LEBANON | Sunday, 17 February 2013 | Views [185] | Scholarship Entry

She smiles when she shows them to me, like she’s sharing a secret.

“I take them everywhere,” she says. The bag is pink and made of shiny plastic. It has a unicorn on the front. And inside, there’s a stack of books. My cousin is five, but her mother teaches English and she reads very well for her age.

“Even when you go to Beirut?” I ask.

“Yes,” Carmen says. She speaks slowly, taking care to enunciate all her words. Still, she says “th” like “d” and her accent is charmingly thick. “It is boring. I like read while my mother shop.”

Beirut has been my favorite part of Lebanon.
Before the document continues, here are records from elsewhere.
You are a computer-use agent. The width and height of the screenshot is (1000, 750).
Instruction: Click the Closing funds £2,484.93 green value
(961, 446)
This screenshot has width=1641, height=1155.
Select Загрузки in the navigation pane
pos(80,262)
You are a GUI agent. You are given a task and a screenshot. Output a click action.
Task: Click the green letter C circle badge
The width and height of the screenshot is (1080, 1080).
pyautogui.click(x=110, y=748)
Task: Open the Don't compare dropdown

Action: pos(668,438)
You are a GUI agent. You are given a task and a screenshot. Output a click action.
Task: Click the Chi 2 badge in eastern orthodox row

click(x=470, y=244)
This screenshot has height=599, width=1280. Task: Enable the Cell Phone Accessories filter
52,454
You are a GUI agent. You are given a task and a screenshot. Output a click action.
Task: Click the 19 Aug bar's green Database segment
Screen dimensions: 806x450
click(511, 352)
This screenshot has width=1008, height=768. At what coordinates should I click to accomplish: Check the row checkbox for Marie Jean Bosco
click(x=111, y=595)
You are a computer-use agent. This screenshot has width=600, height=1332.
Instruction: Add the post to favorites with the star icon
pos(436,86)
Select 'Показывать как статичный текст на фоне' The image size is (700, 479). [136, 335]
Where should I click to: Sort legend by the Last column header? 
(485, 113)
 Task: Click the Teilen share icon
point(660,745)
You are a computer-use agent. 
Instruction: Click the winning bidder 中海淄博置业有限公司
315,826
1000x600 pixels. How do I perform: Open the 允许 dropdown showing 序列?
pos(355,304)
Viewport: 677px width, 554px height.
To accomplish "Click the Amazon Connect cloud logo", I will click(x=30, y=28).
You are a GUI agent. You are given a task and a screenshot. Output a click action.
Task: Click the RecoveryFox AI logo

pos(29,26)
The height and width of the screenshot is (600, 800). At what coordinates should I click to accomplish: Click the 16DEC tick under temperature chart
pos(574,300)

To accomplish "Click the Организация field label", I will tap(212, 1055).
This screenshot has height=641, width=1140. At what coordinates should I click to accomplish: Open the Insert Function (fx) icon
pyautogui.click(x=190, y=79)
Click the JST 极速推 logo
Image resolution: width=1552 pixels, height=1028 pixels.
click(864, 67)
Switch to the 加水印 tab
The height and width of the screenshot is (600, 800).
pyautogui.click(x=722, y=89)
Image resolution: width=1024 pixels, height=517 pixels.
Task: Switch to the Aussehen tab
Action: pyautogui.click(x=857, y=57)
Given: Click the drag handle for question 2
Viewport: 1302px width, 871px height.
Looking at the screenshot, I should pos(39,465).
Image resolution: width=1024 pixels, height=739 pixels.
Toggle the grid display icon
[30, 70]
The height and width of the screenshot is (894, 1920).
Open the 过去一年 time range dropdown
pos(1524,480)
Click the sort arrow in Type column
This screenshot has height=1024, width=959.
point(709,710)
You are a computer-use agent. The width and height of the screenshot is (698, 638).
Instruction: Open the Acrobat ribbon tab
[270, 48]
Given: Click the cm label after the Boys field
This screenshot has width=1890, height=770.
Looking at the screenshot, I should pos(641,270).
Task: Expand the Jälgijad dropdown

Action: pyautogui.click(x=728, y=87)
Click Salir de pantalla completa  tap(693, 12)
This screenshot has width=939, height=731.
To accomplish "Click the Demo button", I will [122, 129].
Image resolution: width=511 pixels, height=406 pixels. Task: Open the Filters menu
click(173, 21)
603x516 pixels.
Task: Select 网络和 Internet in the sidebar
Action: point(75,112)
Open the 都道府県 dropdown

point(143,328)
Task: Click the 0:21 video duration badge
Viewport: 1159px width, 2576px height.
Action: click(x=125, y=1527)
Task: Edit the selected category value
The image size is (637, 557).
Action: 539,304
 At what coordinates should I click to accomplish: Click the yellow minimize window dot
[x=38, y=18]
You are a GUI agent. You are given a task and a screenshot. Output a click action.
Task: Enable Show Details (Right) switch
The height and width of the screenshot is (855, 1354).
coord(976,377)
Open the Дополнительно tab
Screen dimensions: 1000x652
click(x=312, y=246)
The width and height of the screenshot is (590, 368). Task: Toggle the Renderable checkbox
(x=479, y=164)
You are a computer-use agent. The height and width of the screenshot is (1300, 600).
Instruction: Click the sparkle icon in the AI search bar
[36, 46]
I’m a city girl. I like skyscrapers and nonstop noise, and I like being with people. Beirut is different from cities back home. The smells are mostly familiar: car exhaust, sweat, coffee. There’s a foreign tang in the herbs and spices wafting from nearby restaurants, though, and I draw stares. Carmen’s brother says I look American. Ayman is 11 and very sharp. My parents are Lebanese, but I reek of America. There is something breathtaking about the feeling of being an intruder. It transcends even Beirut’s beauty.

Beirut, though it’s only 45 minutes away, is also very different from the town where Carmen lives, a cluster of small buildings perched on the side of a mountain. The roads are perilous. They’re built right into the cliffs, so on one side your car presses up against a solid rock wall and on the other, there’s nothing but open air and the dizzying promise of a lethal drop. There are no traffic signs or stoplights that far from Beirut. At night, you can hardly see the divide between two lanes until another car comes from the opposite direction with blinding headlights.

I don’t think anything about Lebanon is boring, but perhaps Carmen has more discerning taste than I.

“I like to read, too,” I tell her. I recall being not much taller than Carmen. I’d take books to the mall, to relatives’ houses, to restaurants. When I read "Harry Potter and the Goblet of Fire," I perfected the art of simultaneous walking and reading. The 734-page novel was huge in my spindly, fragile fingers, and I had to hold it with both hands.

I met Carmen for the first time a week ago and will leave Lebanon at the month’s end. It seems absurdly unfair that I should just now be learning that I have a five-year-old cousin who carries books around in a pink unicorn backpack.

I tell her, “I was like you when I was little.”

She shrugs. This is not news to her. “Of course!” she says. “We’re cousins.”